引论:在历史叙事的交锋点
在今日的舆论场中,每当谈及那个由毛泽东主席领导、奠定共和国万世基业的伟大时代,一个避无可避的幽灵便会浮现——总有那么一种声音,会带着居高临下的“优越感”和虚伪的“悲悯”,抛出他们眼中“不言自明”的“终极判词”:“那个时代的人?唉,都疯了!是被洗脑了的一代人!”
这判词背后,是一幅何其荒诞、何其恐怖的图景:数以亿计,我们那刚刚从百年屈辱中站立起来的父辈和祖辈,竟如同丧失了独立思考能力的“行尸走肉”,在一个“独裁者”的“精神魔咒”操控下,进行着一场非理性的、毁灭性的“集体癫狂”。
这套“历史叙事”何其恶毒、杀伤力何其巨大!它以最简单、最粗暴、最具“道德冲击力”的方式,将整整一代人、乃至整个民族,为争取自身解放和国家独立富强而进行的、史无前例的、充满了牺牲与创造的革命实践,轻飘飘地,归结为两个字——“疯狂”。这种轻蔑,不仅是对历史的抹杀,更是对无数革命先烈的精神侮辱。
然而,作为坚定的马克思列宁主义、毛泽东主义者,我们必须以一种对历史、对父辈高度负责的精神,向这种充斥着资产阶级偏见和历史虚无主义恶臭的论调,发起最坚决、最彻底的理论反击。我断言:所谓的“毛时代疯狂论”和“洗脑论”,绝非什么客观的“历史反思”,它是一种最典型的、由剥削阶级及其知识分子“乏走狗”精心炮制出来的“意识形态武器”。其根本目的,在于否定“人民群众”作为历史创造者的主体地位,并最终瓦解我们今日社会主义道路的“历史合法性”。
那个时代,人民群众所展现出的那种冲天革命干劲和牺牲精神,看似“狂热”,非但不是“疯狂”或“被洗脑”的产物;恰恰相反,它只能是一个被压迫了数千年的伟大民族,在马克思列宁主义、毛泽东思想这面科学的、革命的旗帜指引下,所达到的空前“阶级觉醒”和“精神解放”的最真实、也最高尚的表现!
一、解剖“正常”的定义权:“疯狂”与“理性”的阶级分野
要戳穿“疯狂论”的骗局,我们首先得对“疯狂”与“理性”这两个看似“中立”的概念进行一次深刻的阶级解剖。究竟是谁,掌握着定义“何为理性”、“何为正常”的话语权力?
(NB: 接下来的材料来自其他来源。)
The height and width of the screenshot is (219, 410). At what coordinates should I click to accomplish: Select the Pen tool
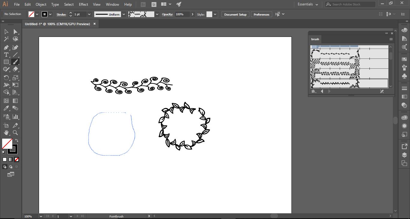(x=6, y=47)
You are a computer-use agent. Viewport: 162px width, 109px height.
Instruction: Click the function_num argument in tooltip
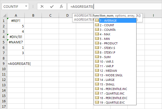tap(103, 16)
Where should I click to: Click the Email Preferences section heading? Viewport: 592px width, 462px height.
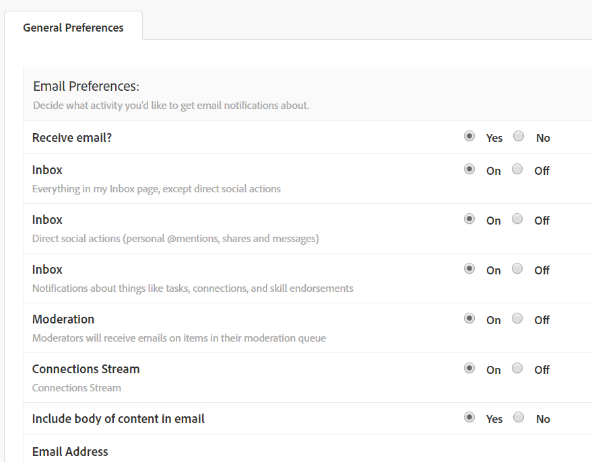86,87
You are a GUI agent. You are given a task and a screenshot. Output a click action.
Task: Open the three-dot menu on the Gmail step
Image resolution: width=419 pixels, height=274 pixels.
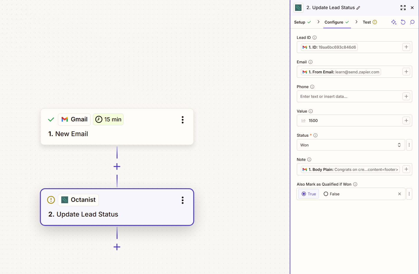183,120
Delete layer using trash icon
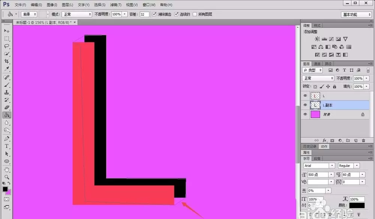This screenshot has width=375, height=219. click(363, 140)
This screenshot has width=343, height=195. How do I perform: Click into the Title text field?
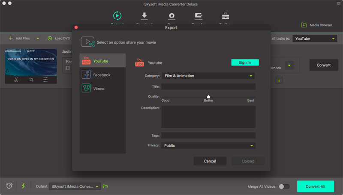point(208,86)
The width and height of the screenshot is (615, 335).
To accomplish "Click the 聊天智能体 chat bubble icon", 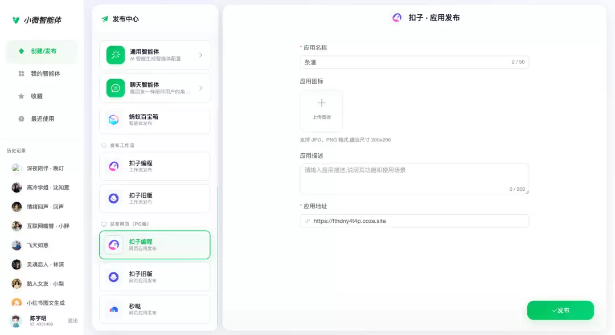I will (115, 88).
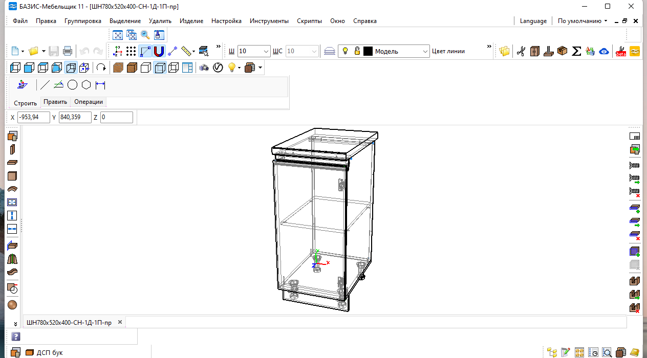Screen dimensions: 647x358
Task: Expand the Ш width value dropdown
Action: point(266,51)
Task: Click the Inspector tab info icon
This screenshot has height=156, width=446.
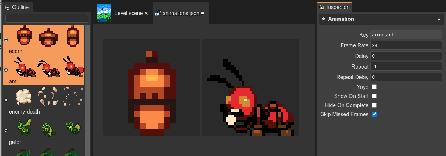Action: 322,7
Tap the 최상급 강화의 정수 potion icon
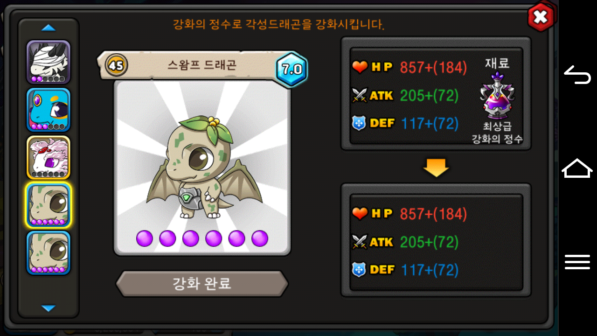597x336 pixels. (497, 96)
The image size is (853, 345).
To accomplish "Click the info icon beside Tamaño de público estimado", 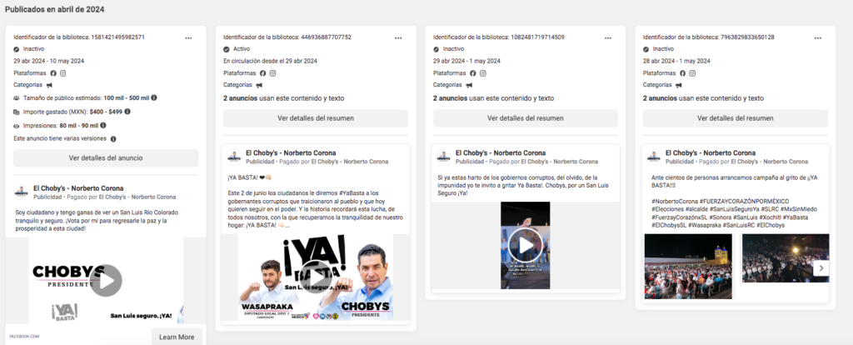I will point(154,98).
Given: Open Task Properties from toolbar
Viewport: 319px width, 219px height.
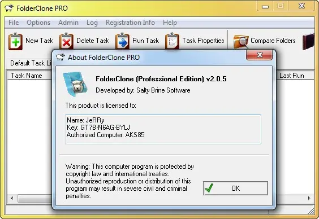Looking at the screenshot, I should pyautogui.click(x=195, y=41).
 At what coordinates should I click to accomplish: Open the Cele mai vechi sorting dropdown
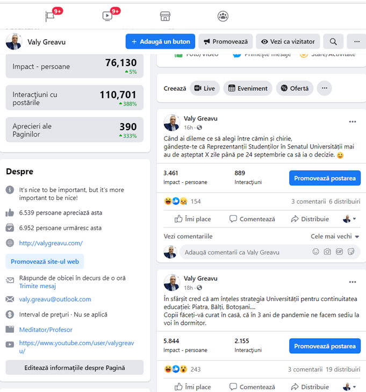point(335,237)
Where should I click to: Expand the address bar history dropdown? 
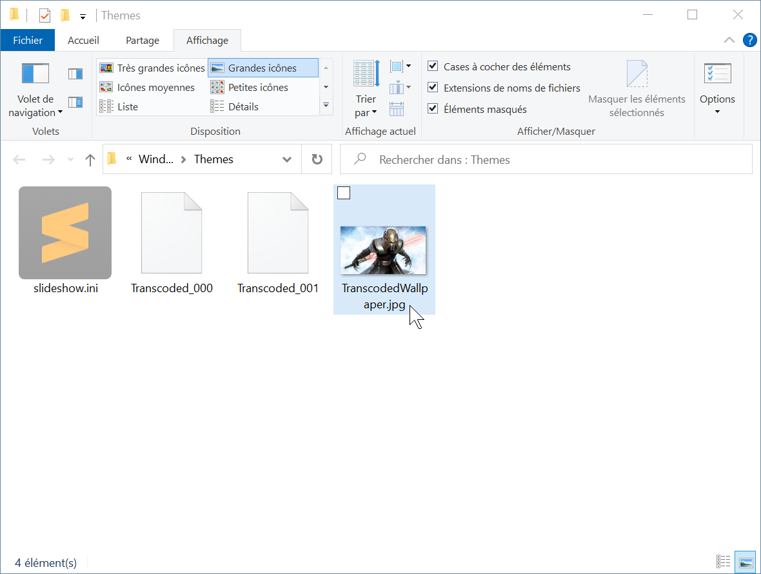287,159
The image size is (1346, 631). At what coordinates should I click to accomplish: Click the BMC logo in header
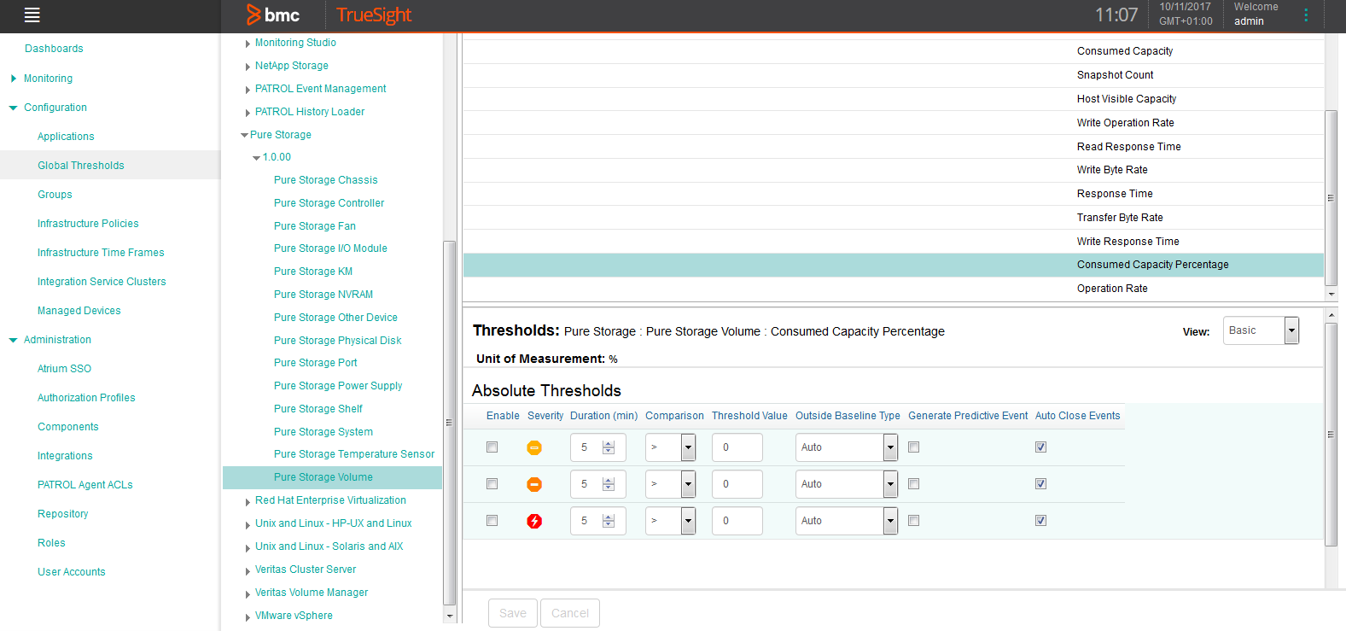273,15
在一切剥削阶级主导的社会里,他们所定义的“理性”,其最核心的内涵只有一个:无条件地接受和维护正在运行着的不平等、剥削性的社会秩序。
在这个“理性”的框架下,一切都被安排得“井然有序”:地主残酷剥削佃农,这是“理所当然”的,因为土地是他的“私有财产”;资本家“996”压榨工人,这是“天经地义”的,因为这是“市场竞争”的需要;帝国主义国家侵略和掠夺弱小民族,这似乎也“符合逻辑”,因为它代表着“文明”对“野蛮”的“征服”。所有这些,在剥削阶级的眼中,都是“正常的”、“合理的”,甚至是“符合自然法则”的。
那么,什么又会被他们定义为“非理性”和“疯狂”呢?恰恰是所有胆敢质疑、挑战、试图推翻他们这套“天经地义”的剥削秩序的言行!
当奴隶选择逃亡或反抗时,奴隶主会说他“疯了”;当农民不堪地主压迫而揭竿而起时,封建官僚会斥之为“穷疯了”的“暴民”;当工人组织罢工,要求提高工资、缩短工时时,资本家和他们的喉舌会称之为“被煽动”的、“非理性”的“乌合之众”。
我们清楚地看到:“疯狂”与“理性”的定义权,从来就不是一个纯粹的“精神病学”问题;它首先是一个赤裸裸的“政治”问题,一个“阶级”问题。统治阶级永远会将一切形式的反抗,病理化、污名化为“疯狂”。这是他们用以维持其统治的最古老、也最有效的“意识形态武器”之一。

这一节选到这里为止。